彩りを戻した世界で、ルメリアはうつぶせに倒れ込んでいた。

「……ッ!!」

 息を吸えば全身を激痛が襲い、息を吐けば血どころか内臓までも吐き出しそうな煉獄の渦中。文字通り、ルメリアは手も足も出せなかった。

「そもそも」

 ラユリは、小指に嵌められた指輪、それに施された碧色の宝石を淡く光らせて言う。

「おかしいとは思わなかったのか? この場にガレットは居ない。故に、結界を展開させるとなるとこの妾だけとなる訳だが……そのような動作、妾は一度も貴様に見せてはいないだろう」

 恐らく、ラユリはルメリアが確認した『夜』のことを言っているのだろう。確かにあの時、ルメリアは咄嗟にガレットかラユリが結界を発動していたものだと思い込んでしまっていた。

 いや、だがそれ以前に、ルメリアはいつから幻を見ていたのか。
 ラユリから目を逸らして思考するルメリアの心を読んだかのように、女王は疑問の答えを明かす。
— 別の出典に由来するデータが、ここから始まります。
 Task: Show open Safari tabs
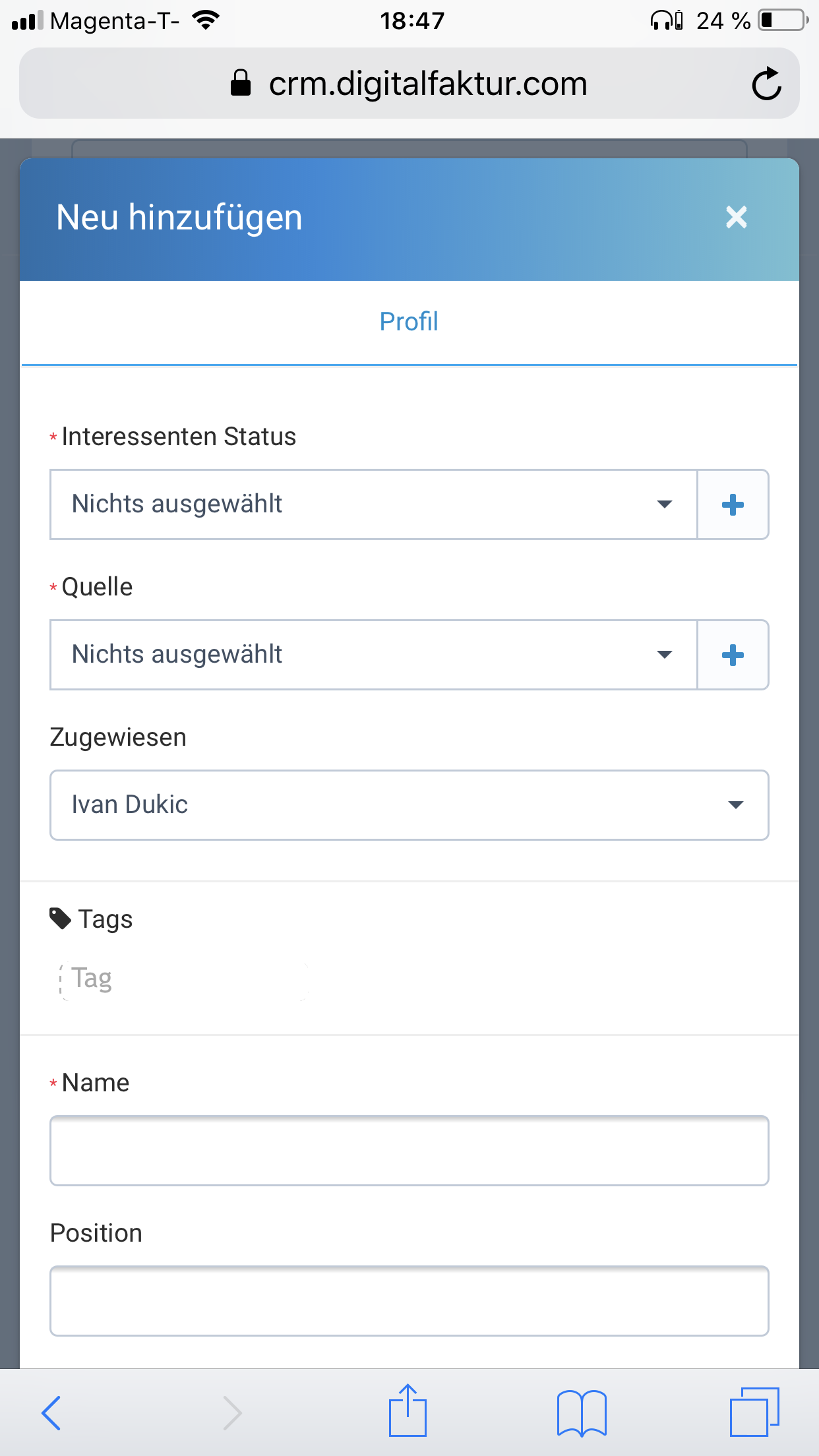754,1411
「簡単なことだ。貴様がガレットの『響界』越しに妾を穿たんと迫った瞬間に、妾は『実』を発動させた。ただそれだけのことよ」

「————」

 そんな簡単なことを、ルメリアは気付けずにいた。一度目に『灼』で時計塔まで吹き飛ばされた時に、そのヒントは隠されていたというのに。

「戯れは終わりだ。妾が存分に貴様との遊戯を堪能したいがために、任務中の『オーケスタル』の面々や普段はこの部屋の周囲にて役目を全うしている近衛兵たちには手を出すなと言っておいたのだが……ふん。仮に手を出させてしまっていたらと考えると、せっかくの逢瀬の時もさらに限られていただろうからぞっとするぞ」

 嘲笑を交えて、ラユリは地に這いつくばるルメリアを見下ろしながら言う。

「愚妹のロユリを使って、今日、貴様をここまで招いたのには理由がある」

 遊戯。
 招待。
 逢瀬。

 ラユリにとって、身を粉にしたルメリアの奮闘は、盤上の駒を弄ぶ程度のものでしかなかったのだ。

「ガレット、もう出てきてよいぞ」

 ラユリは指を鳴らすと共に『剣神の末裔』の名を呼んだ。やがて、重厚な扉が開かれる音がして、ルメリアは激痛に軋む身体を動かして扉の方を見る。
 そこには、

「あ、あああ、あああああああ……っ」

「どうだ、お前が逢いたがっていた姉君だぞ」

 悲痛に顔を歪ませるガレットに横抱きにされた、血まみれのターチス・ザミの姿があった。